Reconstructing Judaism and the Reconstructionist Rabbinical Association mourn the devastating loss of life this weekend in the mass shooting in Dayton, Ohio and in the terrorist attack in El Paso, Texas. We send our deepest condolences and wishes of refu’ah shlaymah — full and complete healing — to all who were affected by these attacks.
As our hearts are broken again and again by the images and stories of unjustifiable loss of innocent life, the words of the psalmist ring bitterly familiar: “ad matai – how long will this go on?! … How long will you feed your people tears as their daily bread, making them drink great measures of tears?” (Psalm 80:4-5).
As hard as it is to witness these disturbingly familiar patterns of violence, our work of transformation begins with witnessing the suffering and decrying the plagues of violence, racism, white supremacy and hatred that grow ever stronger around us. We offer you the spiritual support of two prayers from Ritualwell: “How to Pray While the World Burns,” by Hila Ratzabi and, “Mourners Kaddish after a Mass Murder” by Heather Paul.
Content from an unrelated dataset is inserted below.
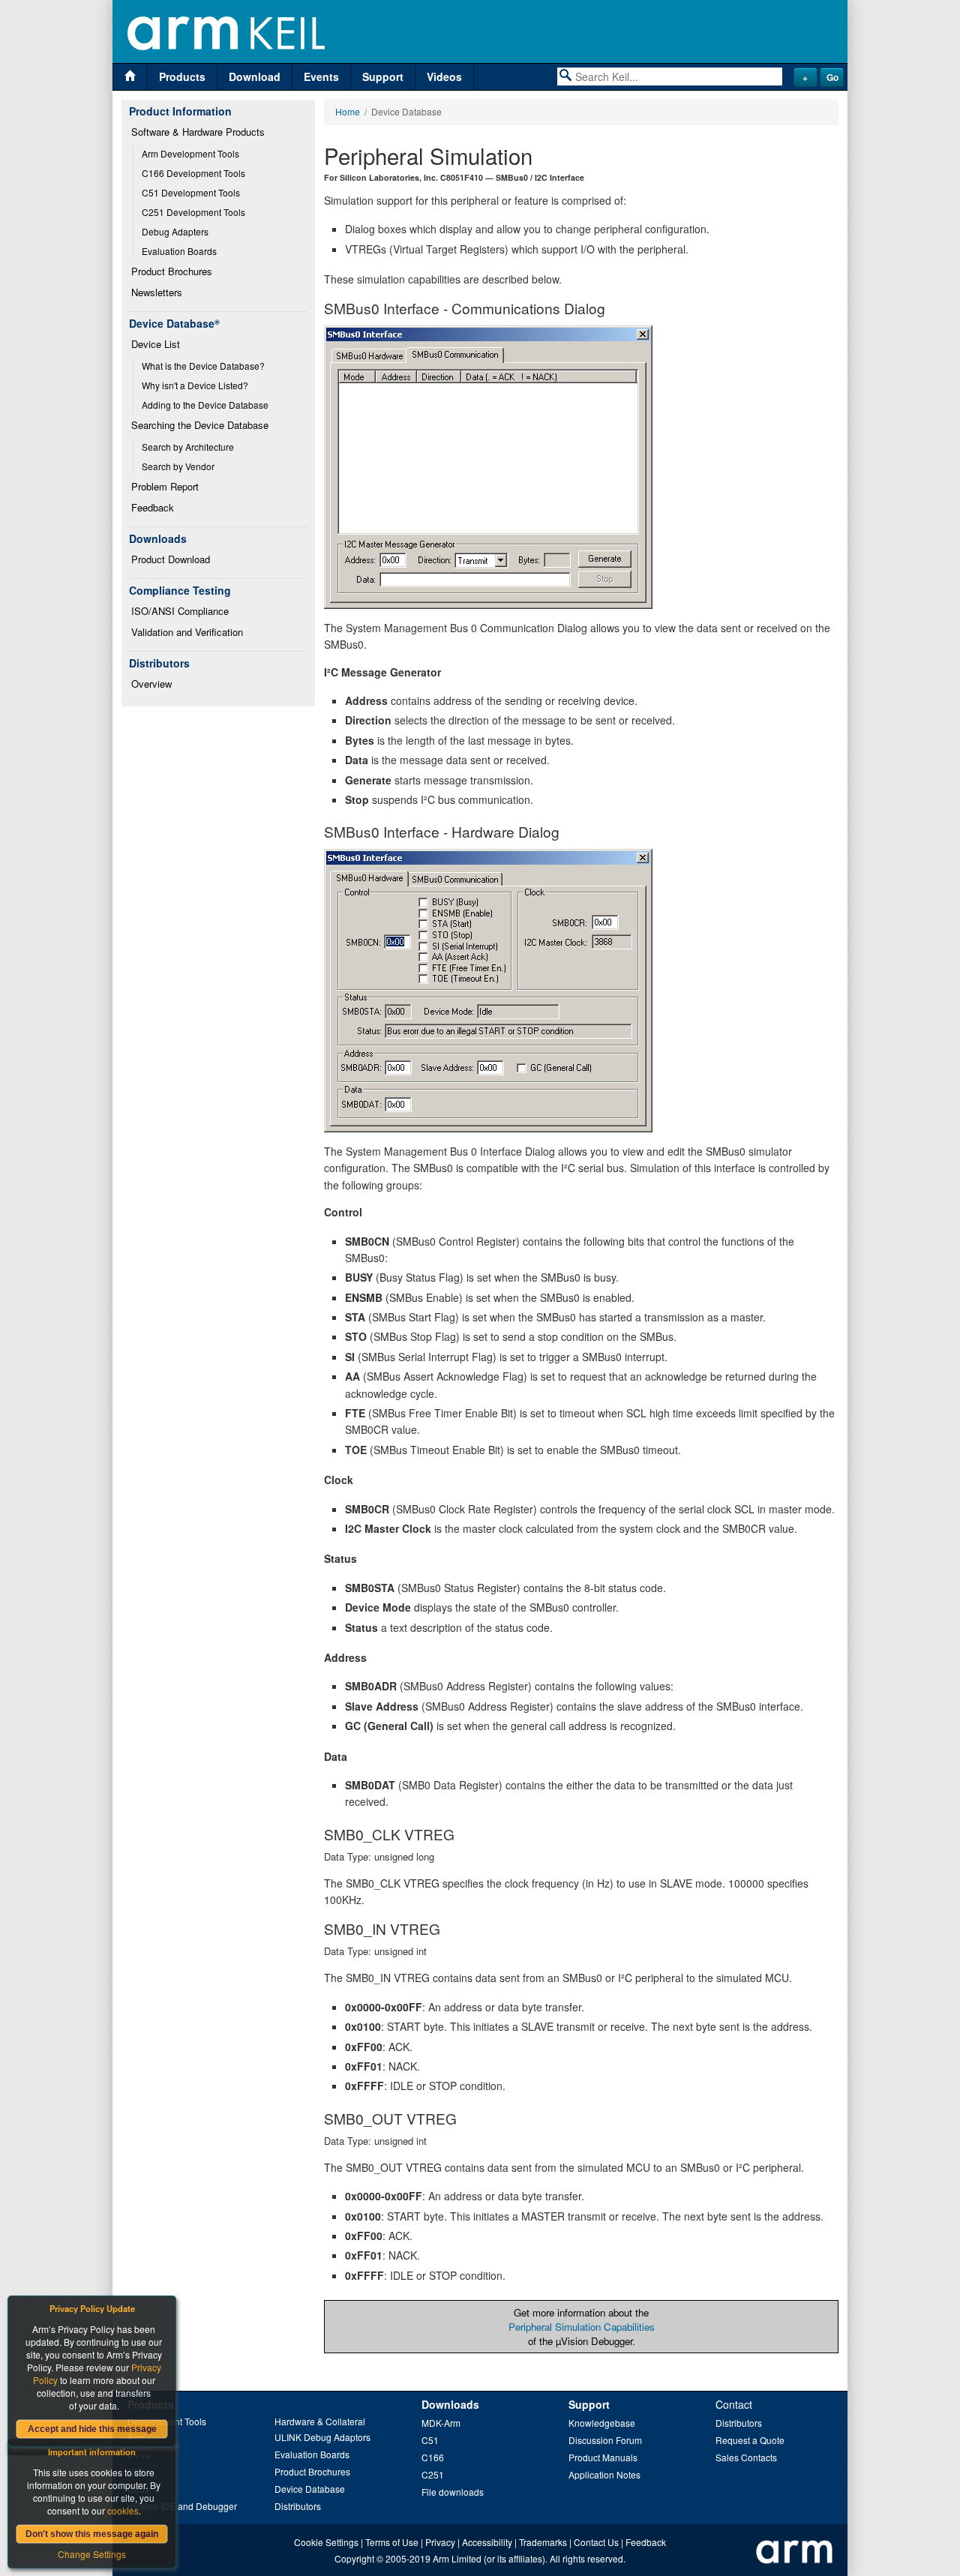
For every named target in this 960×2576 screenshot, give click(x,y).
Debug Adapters (175, 231)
We hope they will help facilitate an opening, cathartic moment in difficult times.
We recognize and condemn the white nationalist ideology that the El Paso terrorist embraced – a toxic belief system that, among myriad evils, demonizes non-white immigrants and, in this case and others, has led to unspeakable violence.
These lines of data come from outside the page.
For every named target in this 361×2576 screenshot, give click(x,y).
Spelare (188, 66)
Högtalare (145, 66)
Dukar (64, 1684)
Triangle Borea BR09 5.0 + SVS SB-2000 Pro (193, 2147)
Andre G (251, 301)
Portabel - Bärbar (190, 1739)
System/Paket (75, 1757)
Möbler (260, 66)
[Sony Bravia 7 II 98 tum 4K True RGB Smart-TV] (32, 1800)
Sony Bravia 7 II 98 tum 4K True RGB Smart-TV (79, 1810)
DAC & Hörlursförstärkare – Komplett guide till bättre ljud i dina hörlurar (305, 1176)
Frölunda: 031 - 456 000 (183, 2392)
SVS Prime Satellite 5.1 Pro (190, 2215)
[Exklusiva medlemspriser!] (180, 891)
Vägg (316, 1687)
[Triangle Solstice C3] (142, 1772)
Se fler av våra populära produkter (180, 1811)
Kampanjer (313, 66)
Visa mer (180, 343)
We repeat the message we declared after the Tree of Life Synagogue Massacre in Pittsburgh in October 2018 because it is, if anything, even more relevant today:
The white nationalist movement has found encouragement in the language and messages that have been coming from the White House, and as the rabbinic tradition teaches very clearly, words are weapons and they have the power to destroy. We ask people of all political parties to call upon the Trump Administration to stop modeling the language of otherizing people, the language of “us vs. them,” the language of ridicule and mob anger. One can hold conservative, moderate or progressive views without engaging in any of these damaging and inciting uses of language in the public square. Indeed, the future of America’s viability as a healthy democracy depends upon it.
While raising our voices in prayer and condolences for the victims of this latest mass-shooting, we also raise our voices to call for the enactment and enforcement of reasonable gun laws throughout this country that would help prevent such tragedies.
There have been 251 mass shootings already in 2019. Ad matai? How long will this go on? May all who have died be held in God’s love. May all who mourn be held in God’s infinite compassion and healing light. May all who are wounded be blessed with a speedy healing. And may the One who created us all lead us to be better than this.